▶ Word and element location records
● ● ● ●

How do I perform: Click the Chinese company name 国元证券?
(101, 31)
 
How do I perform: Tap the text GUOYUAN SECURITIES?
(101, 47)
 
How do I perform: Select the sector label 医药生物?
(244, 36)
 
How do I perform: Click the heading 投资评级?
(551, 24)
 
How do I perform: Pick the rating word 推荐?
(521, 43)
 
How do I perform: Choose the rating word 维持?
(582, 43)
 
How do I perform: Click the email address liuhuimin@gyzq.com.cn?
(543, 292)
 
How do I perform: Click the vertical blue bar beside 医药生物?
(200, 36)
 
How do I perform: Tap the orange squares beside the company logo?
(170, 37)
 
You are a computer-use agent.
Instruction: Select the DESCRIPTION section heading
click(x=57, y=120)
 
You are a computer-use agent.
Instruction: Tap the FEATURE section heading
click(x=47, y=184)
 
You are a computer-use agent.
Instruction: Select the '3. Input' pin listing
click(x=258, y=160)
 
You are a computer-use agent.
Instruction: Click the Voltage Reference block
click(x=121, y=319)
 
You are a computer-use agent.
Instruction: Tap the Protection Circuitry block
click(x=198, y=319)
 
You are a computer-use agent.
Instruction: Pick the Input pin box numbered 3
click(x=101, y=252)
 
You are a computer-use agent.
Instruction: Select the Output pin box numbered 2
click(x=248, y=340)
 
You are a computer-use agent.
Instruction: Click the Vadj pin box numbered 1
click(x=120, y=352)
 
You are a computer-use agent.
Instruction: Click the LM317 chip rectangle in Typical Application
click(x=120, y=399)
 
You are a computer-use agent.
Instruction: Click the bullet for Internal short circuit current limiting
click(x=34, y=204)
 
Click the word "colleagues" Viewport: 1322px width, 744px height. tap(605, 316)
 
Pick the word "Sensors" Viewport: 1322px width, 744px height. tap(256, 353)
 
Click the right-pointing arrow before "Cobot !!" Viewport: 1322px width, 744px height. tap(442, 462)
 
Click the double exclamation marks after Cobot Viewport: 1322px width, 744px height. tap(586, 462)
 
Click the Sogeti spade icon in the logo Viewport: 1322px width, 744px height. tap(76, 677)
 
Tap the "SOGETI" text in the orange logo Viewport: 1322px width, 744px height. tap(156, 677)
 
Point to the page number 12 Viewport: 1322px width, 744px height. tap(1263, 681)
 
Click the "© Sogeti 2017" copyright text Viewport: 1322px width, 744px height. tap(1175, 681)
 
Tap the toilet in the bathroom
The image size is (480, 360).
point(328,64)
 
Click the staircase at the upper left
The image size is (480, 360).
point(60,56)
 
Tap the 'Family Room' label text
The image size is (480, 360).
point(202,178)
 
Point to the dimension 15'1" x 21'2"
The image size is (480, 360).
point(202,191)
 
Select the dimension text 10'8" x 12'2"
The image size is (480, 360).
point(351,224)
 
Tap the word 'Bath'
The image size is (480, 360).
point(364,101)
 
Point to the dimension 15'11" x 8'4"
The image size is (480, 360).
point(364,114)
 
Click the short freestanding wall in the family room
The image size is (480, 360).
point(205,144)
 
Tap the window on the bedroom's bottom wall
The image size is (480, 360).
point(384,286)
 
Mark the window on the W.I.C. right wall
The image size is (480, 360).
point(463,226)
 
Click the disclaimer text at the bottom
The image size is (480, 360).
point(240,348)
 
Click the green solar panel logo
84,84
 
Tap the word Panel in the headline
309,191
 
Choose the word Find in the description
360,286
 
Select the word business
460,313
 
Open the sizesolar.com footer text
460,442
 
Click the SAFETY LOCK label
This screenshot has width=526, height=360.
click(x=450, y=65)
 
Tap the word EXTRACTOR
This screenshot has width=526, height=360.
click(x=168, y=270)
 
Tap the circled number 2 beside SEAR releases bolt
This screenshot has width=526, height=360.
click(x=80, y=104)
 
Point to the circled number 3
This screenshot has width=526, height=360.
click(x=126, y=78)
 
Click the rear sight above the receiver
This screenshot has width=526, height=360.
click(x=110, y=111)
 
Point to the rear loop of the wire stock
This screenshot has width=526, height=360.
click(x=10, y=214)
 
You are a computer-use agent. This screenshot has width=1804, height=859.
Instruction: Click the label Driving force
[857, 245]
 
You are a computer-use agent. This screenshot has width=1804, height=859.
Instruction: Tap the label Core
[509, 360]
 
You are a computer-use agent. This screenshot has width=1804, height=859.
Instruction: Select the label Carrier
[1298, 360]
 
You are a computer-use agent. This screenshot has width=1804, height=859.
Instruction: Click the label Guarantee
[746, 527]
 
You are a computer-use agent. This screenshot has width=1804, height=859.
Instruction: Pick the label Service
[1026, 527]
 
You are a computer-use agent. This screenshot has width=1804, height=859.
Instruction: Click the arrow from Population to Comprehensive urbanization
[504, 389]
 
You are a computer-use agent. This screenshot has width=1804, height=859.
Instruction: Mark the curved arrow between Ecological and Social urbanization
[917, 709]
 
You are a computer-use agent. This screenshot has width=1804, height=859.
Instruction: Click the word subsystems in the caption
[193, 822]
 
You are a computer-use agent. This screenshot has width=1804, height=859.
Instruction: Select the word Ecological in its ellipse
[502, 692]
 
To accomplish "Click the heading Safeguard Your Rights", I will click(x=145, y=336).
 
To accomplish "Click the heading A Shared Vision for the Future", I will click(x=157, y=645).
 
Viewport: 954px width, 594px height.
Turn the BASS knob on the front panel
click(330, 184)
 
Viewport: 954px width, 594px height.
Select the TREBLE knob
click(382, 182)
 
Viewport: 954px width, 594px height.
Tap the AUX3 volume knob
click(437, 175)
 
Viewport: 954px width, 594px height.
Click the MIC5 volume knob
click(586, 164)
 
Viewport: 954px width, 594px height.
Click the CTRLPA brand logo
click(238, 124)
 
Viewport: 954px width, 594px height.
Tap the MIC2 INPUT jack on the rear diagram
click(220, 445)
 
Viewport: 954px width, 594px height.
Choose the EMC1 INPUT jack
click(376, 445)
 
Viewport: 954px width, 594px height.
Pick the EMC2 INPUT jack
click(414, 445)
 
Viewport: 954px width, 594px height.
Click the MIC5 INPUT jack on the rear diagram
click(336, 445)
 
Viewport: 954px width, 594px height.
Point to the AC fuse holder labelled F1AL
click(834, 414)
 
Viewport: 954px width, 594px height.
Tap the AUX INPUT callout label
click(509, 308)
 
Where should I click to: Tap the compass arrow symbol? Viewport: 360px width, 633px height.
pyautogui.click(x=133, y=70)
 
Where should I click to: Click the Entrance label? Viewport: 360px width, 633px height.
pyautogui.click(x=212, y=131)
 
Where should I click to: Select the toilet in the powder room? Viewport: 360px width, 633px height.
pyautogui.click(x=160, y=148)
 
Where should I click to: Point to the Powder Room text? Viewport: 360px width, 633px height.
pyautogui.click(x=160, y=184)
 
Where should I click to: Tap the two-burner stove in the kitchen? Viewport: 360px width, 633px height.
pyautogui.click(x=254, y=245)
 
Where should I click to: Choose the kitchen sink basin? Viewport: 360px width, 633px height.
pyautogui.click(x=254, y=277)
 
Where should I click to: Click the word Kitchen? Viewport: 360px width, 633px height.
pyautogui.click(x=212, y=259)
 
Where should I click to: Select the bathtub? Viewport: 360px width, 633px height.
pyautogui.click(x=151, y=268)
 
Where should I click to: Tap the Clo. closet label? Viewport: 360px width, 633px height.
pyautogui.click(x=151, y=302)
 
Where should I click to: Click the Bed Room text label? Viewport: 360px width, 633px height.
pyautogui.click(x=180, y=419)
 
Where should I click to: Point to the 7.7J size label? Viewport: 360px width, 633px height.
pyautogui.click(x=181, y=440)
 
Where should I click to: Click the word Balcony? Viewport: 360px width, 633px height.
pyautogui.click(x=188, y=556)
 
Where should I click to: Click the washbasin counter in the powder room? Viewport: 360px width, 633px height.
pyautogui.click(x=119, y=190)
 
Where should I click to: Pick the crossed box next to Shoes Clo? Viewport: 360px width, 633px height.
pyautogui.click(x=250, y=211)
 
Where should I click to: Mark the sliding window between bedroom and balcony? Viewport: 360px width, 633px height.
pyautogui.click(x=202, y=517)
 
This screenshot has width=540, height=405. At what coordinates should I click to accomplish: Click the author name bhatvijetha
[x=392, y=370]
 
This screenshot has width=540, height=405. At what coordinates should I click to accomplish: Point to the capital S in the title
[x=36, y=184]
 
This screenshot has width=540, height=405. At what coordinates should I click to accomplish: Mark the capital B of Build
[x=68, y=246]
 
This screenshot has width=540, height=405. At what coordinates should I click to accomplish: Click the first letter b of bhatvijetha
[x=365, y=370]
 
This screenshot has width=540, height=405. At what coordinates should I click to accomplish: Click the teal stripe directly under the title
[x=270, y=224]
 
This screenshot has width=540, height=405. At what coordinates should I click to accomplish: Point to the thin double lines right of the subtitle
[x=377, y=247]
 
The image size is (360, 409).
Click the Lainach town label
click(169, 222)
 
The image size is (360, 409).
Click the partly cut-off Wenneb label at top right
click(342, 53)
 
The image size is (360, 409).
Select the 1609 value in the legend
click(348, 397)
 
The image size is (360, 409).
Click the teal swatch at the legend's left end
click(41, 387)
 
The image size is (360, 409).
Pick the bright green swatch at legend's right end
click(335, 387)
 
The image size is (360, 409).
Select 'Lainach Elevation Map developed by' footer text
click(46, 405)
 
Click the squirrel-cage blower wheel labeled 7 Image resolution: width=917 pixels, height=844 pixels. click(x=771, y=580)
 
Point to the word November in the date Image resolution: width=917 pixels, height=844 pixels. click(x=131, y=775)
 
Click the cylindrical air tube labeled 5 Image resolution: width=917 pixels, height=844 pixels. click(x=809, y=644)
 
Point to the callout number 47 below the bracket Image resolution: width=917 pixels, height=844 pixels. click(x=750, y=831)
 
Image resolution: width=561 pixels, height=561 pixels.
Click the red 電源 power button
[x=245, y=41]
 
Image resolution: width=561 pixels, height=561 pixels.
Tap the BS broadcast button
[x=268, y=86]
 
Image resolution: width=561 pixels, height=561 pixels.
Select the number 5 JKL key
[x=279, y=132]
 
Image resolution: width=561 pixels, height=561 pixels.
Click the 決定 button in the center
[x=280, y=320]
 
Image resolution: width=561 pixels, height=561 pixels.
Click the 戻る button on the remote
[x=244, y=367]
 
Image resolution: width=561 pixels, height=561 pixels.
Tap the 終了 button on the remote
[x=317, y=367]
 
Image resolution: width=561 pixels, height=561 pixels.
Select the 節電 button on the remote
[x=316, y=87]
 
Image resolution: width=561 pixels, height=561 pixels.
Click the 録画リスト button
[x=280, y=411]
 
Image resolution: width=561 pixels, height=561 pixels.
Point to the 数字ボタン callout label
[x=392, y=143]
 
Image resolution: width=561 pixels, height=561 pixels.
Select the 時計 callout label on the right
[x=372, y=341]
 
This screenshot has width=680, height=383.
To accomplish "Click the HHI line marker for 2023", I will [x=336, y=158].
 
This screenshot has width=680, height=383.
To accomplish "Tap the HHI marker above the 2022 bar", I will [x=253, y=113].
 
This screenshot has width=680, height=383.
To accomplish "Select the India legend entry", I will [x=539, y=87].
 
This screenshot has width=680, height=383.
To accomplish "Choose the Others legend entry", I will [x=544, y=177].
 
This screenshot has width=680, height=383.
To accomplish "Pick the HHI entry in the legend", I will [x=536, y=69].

● ● ● ●

▶ The task
Can you edit the material, beginning with the line containing "Where should I click to: Tap the two-burner" and continuing through the line containing "pyautogui.click(x=254, y=277)", so that "kitchen" becomes "galley" and nothing else changes? Give back only those lines.

▶ Answer to this problem
Where should I click to: Tap the two-burner stove in the galley? Viewport: 360px width, 633px height.
pyautogui.click(x=254, y=245)
 
Where should I click to: Choose the galley sink basin? Viewport: 360px width, 633px height.
pyautogui.click(x=254, y=277)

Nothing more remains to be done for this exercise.